Trecho fornecido:
⟨
Gostei também, ainda adolescente, de descobrir as vilanices dos capitães da areia, aquelas coisas que eles faziam no cais, que não eram próprias de meninos, mas que eram (são) reais, feliz ou infelizmente, não só nos cais, como nas cidades, ambientes em que a criança de rua desenvolve uma malícia, uma persistência e carapaça, que só a rua é capaz de dar e muitas vezes não a adquire tão fielmente, nem o adulto da mesma estirpe.



Não é necessariamente ao sombrio que me refiro, do qual é mestre Stephen King, que muito li e parecia me abduzir pra seu mundo de suspenses, mas ao real, a essa nuance assustadora, mas fascinante, que torna os personagens tão interessantes e que geralmente mistura esse ingrediente que queremos extinguir da existência: a maldade, o ciúme, a inveja, as incertezas : coisas do obscuro.
Como Mario Vargas Llosa em sua Conversas na Catedral, em que os diálogos se misturam, demandando toda nossa atenção, criando um ambiente de tênue loucura e a gente se depara com Santiago, o personagem principal, reconstruindo a própria vida a partir do zero, deixando a família que tanto o venera, sem compreender o porquê de tamanha distância e radicalismo, o tempo todo indagando o por quê de toda aquela revolta, para, ao final, descobrir a sordidez, ou a fragilidade de todo ser humano, ainda quando se trata do próprio pai.
Por isso fico um pouco besta com as pessoas que querem moralizar a literatura. Que querem censurar ou determinar o que deve ou não ser escrito, seja por que motivo for. Porque eu acho que a literatura tem um cárater que transcende o educacional, trata-se de arte, e a arte traz em si esses ingredientes indesejados, mas existentes, cuja alquimia compõe esse extraordinário mundo das histórias, que é também o mundo da humanidade, queiram ou não.
Meu livro preferido dos últimos tempos todos é o Fio da Navalha, de William Somerset Maugham. Sabe, a maioria das pessoas, principalmente as que se dedicam a escrever, gostam de livros difíceis de ler,  livros cuja maneira de conduzir seja inovadora, e costumeiramente demandem grande esforço. Eu prefiro histórias, sou apaixonada por boas histórias. E personagens fascinantes, inesquecíveis, ainda que nem sempre obscuros. Somerset Maugham constrói Larry, alguém que também abre mão da vida já desenhada na alta sociedade, para passar os dias lendo na biblioteca todos os livros que consegue ler. Algo simples, mas incomum e não menos surpreendente. Todos os personagens direcionam-se para a vida que querem ter, de maneira envolvente e sedutora, que traz o leitor pra dentro de um mundo novo, o mundo daquele livro.
⟩
Conteúdo da listagem:
⟨
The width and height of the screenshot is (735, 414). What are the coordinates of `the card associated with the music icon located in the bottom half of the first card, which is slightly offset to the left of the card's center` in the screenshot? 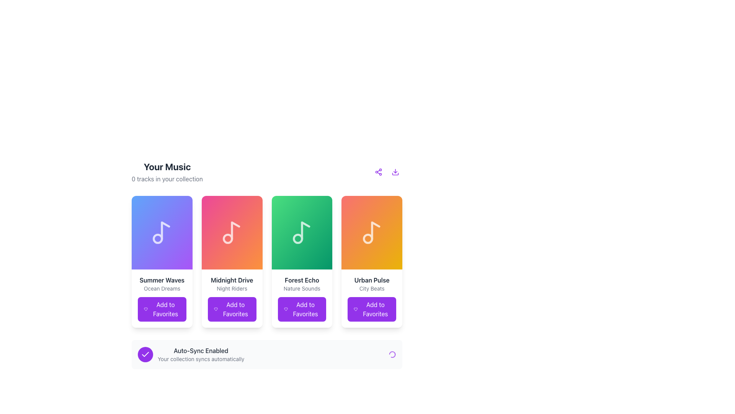 It's located at (165, 230).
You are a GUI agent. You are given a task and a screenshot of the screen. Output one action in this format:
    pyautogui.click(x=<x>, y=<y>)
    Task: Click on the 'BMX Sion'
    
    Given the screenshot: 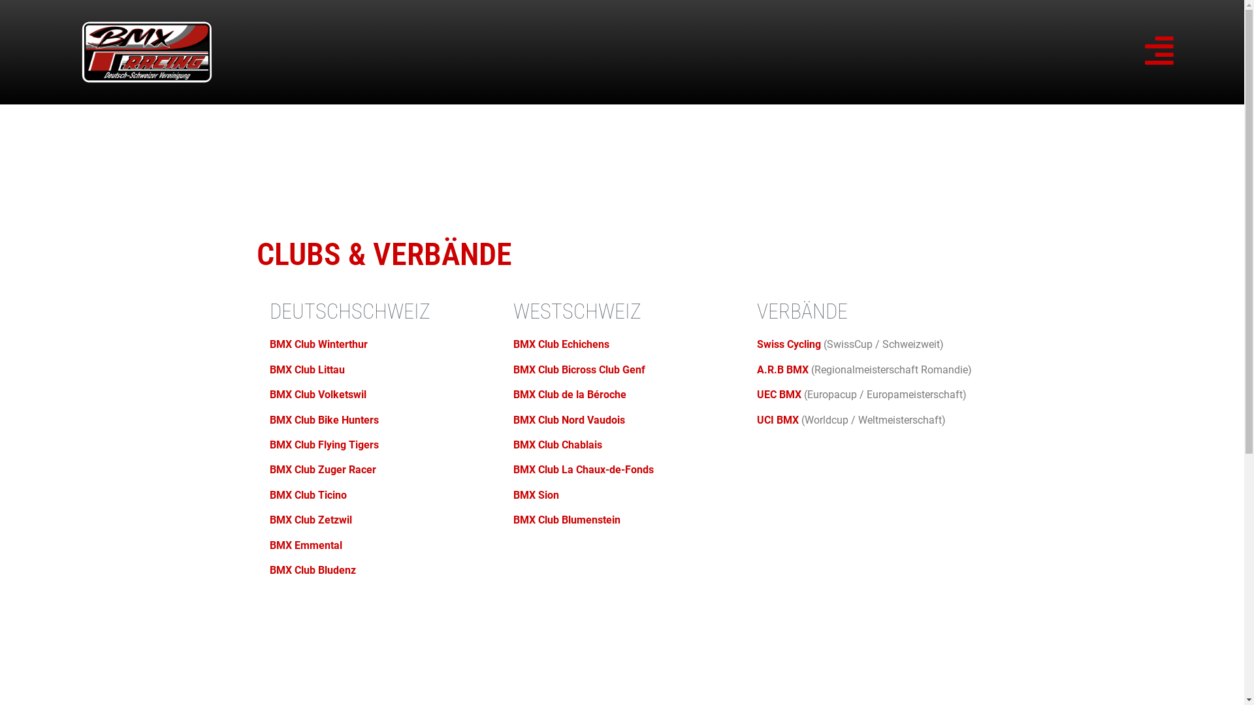 What is the action you would take?
    pyautogui.click(x=535, y=495)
⟩
Solicitação 1:
Responda com base no trecho fornecido:
(a) Que autor o texto aponta como mestre do sombrio?
(b) Quem é o personagem principal de Conversas na Catedral?
(c) Qual livro o texto indica como o preferido dos últimos tempos, e de que autor?
Solicitação 2: Prossiga com o trecho fornecido, sobre leituras e literatura, a partir da última frase apresentada.
A listagem provém de uma fonte distinta do trecho fornecido.

Resposta correta 1:
(a) Stephen King.
(b) Santiago.
(c) Fio da Navalha, de William Somerset Maugham.

Resposta correta 2:
É em nome dessa liberdade e também da habilidade de retrato humano, de nuances que gostaríamos mesmo de não encarar, bem como do bem estar, desse "entrar na história" que acho importante Monteiro Lobato e seus personagens, ainda que eles não sejam, hoje, éticos como gostaríamos. Querendo ou não, a literatura ali cumpre seu papel, um pouco como retrato de um tempo, pois envergonhados que somos dele, ainda assim existiu, outro pouco porque nos fascina, pois aqueles personagens são como vivos e podemos participar daquele tempo, estando em outro, e deleitarmo-nos da convivência daquele núcleo diverso e acolhedor, a ponto de nos sentirmos inseridos nele.



Acho que a palavra tem força. Acredito sim que devemos usá-la com prudência, mas ser a favor de seleção de assuntos, de cuidados quase religiosos na hora de compor uma história, seria como renegar tudo de mais extraordinário que já li, ainda que muitas vezes pérfido, ainda que muitas vezes inacreditável, que me fez transitar por tantos mundos, sentimentos e contextos e me tornaram uma viajante convicta, que quer conhecer todos os mundos, inclusive os mais sublimes e opulentos, inclusive os sórdidos e desprezados e tentar, pela compreensão a que a leitura conduz , um vértice com o marginalizado ou com o quase aristocrático.








Larissa Germano é autora de "Cinzas e Cheiros" e escreve nos blogs Palavras Apenas (naoapenaspalavras.blogspot.com) e Nunca Te Vi Sempre Te Amei (cafehparis.blogspot.com), tem perfil no facebook e no twitter e a página Lári Prosa e Trova no facebook. É também compositora intuitiva e tem perfil no Sound Cloud e Youtube. (as imagens utilizadas neste post foram pegas na rede, aleatoriamente)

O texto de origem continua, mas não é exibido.